Successful businesses are always careful to perform all necessary analysis of these three aspects of innovation. They never assume the financial capability to launch a new idea guarantees success; rather, it is understood that the ability to begin a project is of no value if momentum cannot be sustained through the point of post-sale customer service and satisfaction. The cash required to pay overhead and ongoing obligations when no revenues are coming in from the new initiative can put a company into bankruptcy if not anticipated beforehand.

Securing capital sources is another step in sound business financial planning. The timing and amounts of cash infusions are critical considerations within the overall plan. Sometimes, the lure of a large project or contract can cloud judgment. Without adequate preparation for the cash impact of “ramping up” for new scopes of work, sales volume can become a curse. In fact, some businesses become specific in their growth goals so as to not outstrip precious capital reserve allocation guidelines. (This is not to say, however, that financial instruments such as contract financing are not a way to “have one’s cake and eat it too.”)

Making sure that the business has the wherewithal to “scale” to fit customer demand is important. There will invariably be times when the requirements to pay down payables balances will be instituted by lenders or investors. Likewise, receivables balances cannot become too large too quickly without causing alarm as to the liquidity of the business to meet obligations. Creating a working capital account that is adequately funded to weather fluctuations in business volume–in either direction–is wisdom. How one goes about pre-funding it is “science!”

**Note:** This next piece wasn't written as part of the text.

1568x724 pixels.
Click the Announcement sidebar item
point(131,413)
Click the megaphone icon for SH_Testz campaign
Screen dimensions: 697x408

Businesses that plan for their monetary requirements at every stage of innovation will consistently make more money than those that “fly by the seat of their pants.”  Developing financial plans that support marketing and operational plans is essential for profit maximization. The results of this planning are recommendations to either scrap, revise, or move forward speedily with exciting projects that can lead to increased brand awareness, market share, revenues, and profitability. However, one would do well to remember that no going concern has ever gone broke because its executive team did not start a new project.